In the remote foreign lands architects also built a little homeland for their compatriots without particular consideration towards the French, Italian or German aborigines. The outcome were Orthodox churches in Florence, Vienna, Dresden, Geneva and other cities. A fresh example is St Catherine’s Orthodox church, built to the design of architect Andrey Obolenski11 on the premises of the Abamelek-Lazarev Villa in Rome, close to St Peter’s Basilica. Many Italians are not at all pleased with that gift, even if there was an advance warning that, for decency’s sake, the cross on the new building should be eight metres shorter than that on St Peter’s. An uncharacteristic reply to those ‘diplomatic shrines’ was the construction of a French church in St Petersburg, designed by Leontiy Benois and Marian Petyatkovich12.
The reason for building shrines abroad was not only to meet the needs of the diplomatic corps. After the Russo–Turkish war of 1877-1878 shrines started to be built for Slav brothers. In 1912 Aleksey Shchusev13 built the pilgrim’s house with a shrine in Bargrad, i.e. Italian Bari. Russian Orthodox churches were constructed even in health resorts so that the public could drown their nostalgia in mineral water. Karlsbad and other «Bads», San Remo, «pastoral Vevey», Nice – «those Russians know the meaning of life»…
However, the genuine fairs for architects’ vanity were international exhibitions. The Russian pavilion at the 1878 World Exhibition in Paris was designed by Ivan Ropet; in 1900 the country was represented by a mini-‘kremlin’ by Robert Friedrich Meltzer14. Fyodor Schechtel15 distinguished himself with his fairy tale town in Glasgow (1901); and in the 1910s Europe beheld ‘Neo-Russian’ pavilions by Alexey Shchusev and Vladimir Pokrovski. The 20th century exhibitions were used not only to search for self-identity but also to conduct politics by means of architecture. The ruling pen was made equal to the bayonet. At times, the competition of builders took peculiar forms. Suffice it to mention the comic detective story of Albert Speer who secretly saw the plan for the Soviet pavilion at the 1937 exhibition in order to design something more impressive opposite.
«a russian and a german shall rest side by side…
… for example at Stalingrad». Or else at Leipzig, where the monuments which were erected to commemorate the one hundredth anniversary of the Battle of the Nations in 1813 are the best possible representations of the idea of national identity expressed in material. ‘Russianness’ was embodied in the famous tent shrine, which was filled with motifs from the church of Ascension in Kolomensky, designed by Vladimir Pokrovski. A cyclopean monument by Brunon Schmitz became a symbol of ‘Germanness’. The monument, like numerous statues of Bismarck scattered all over the then Germany, shows a degree of self-important seriousness that may be quite disturbing.
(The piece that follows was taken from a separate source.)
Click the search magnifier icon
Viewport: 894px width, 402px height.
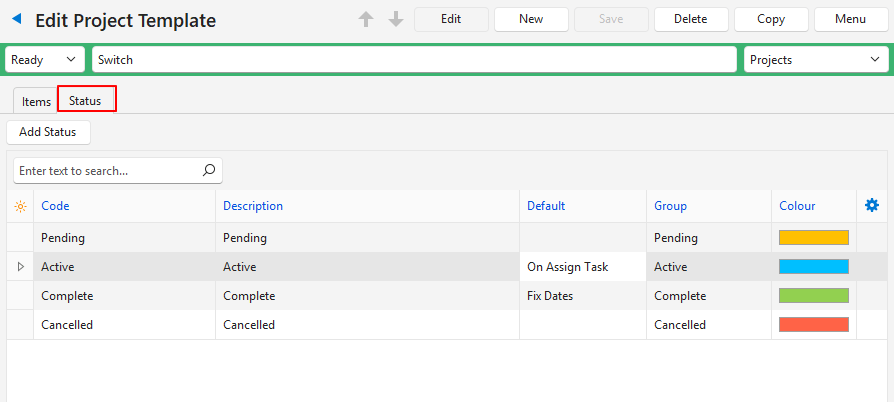[209, 170]
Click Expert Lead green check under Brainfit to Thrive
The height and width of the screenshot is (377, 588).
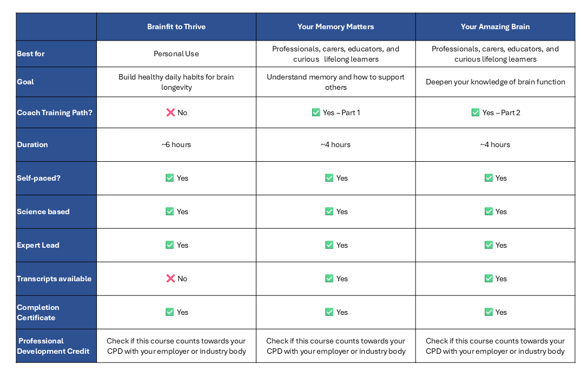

In the architecture of the 1910s the German embassy designed by Peter Behrens, situated in St Isaak’s Square in Petersburg, started a debate on national character. Criticism of the building in the then Russian press betrays a degree of relief: the word has been found, this is it, the architectural formula for Teutonic imperialism. Everything became entirely clear with the outbreak of World War I: the Germans are barbarians who destroy civilization and culture, while we are Rome, bah, all three Romes in one.
In the 20th century art historians, followed by architects, made the knight’s move and laid ethnic claims to Classicism. What had earlier been simply Europe and part of the job now became – Russia. There were many, both in the East and West, who wanted to look at themselves as the only rightful heirs of antiquity. The Russians and the Germans were ones in the trend. That explains the favourable fate of Russian style Orthodox churches on German soil. The shrines in Aleksandrovka, Dresden, Darmstadt, unlike their Russian fellow churches, were not destroyed. What is more, the present Orthodox cathedral in Berlin was founded … in 1936 and consecrated in 1938.
In the classics camp military activities were in full swing. It was necessary to set up the new ‘capital of the world’ and crown it with ‘the most important building of all times and nations’. Designs for the buildings could say a lot about the extraordinary national sense of forms. In practice the German spirit was transformed into the bombastic boredom of Troost and Speer. Further and deeper into the ‘blood and soil’ of new German hamlets, into the fight against cosmopolitan flat rooftops to be replaced by the ethnic pointed ones, into ‘order castles’, into designs for gigantic ‘soldiers’ halls’ and monuments by Wilhelm Kreis and other simple Teutonic pleasures. It is very difficult to tell the difference between Russian architects’ works and ‘enemy’ ones. For example, the plans for the Pantheon of the heroes of the Great Patriotic War (1942-1943) resemble those for the monument of the East Front by Kreis: the same kurgan, the same megalomania. In the 1930s architects preached simplified order and colonnades – regardless of the language they spoke. After the victory Soviet architecture flourished with sheaves and ears of grain, ‘ethnic’ skyscrapers and absolute rubbish in the form of Moscow Baroque-inspired motifs in the décor of underground stations. All in all, an ideal entourage for Hollywood bears and deerstalker caps. Incidentally, the grand mastermind, who is traditionally believed to have proposed the idea of crowning the Seven Sisters16 with tent roofs and spires, turned out to be extremely accurate in his choice of the method of forging ‘national identity’.
If Russian constructors ‘moulded’ national identity ‘out of what was available’, the Finnish neighbours came up with a different model of how to create a distinctive visual language in a largely desert environment (if ‘images of native land’, mythology and other typically non-architectural matters are not taken into account). The outcome was quiet and solid architecture which perfectly reflects the image of Finnish national character. A little austere and sometimes toy-like but essentially graceful and friendly. Petersburg’s architects did not avoid that language, either. Anyway, regardless of whether the classical group or imperial arrogance are to blame, disappointment came quickly and collocations like «Finnish style» or «Finnish modernism » turned into invectives. And there are still so many variations of architectural identity: Swedish, Scottish, Catalan…
As Benedict Anderson wrote, «the nation is an imagined community; communities are to be distinguished by the narratives in which they are imagined»17. If we regard architecture from the perspective of ‘national motifs’, those ‘fairy tales’ often turn out to be either a little scary or schoolish-boring, or perhaps blissfully silly. There are pleasant exceptions, however, especially if the architect, using Swiss-born Mario Botta’s formula, «works in the field of memory».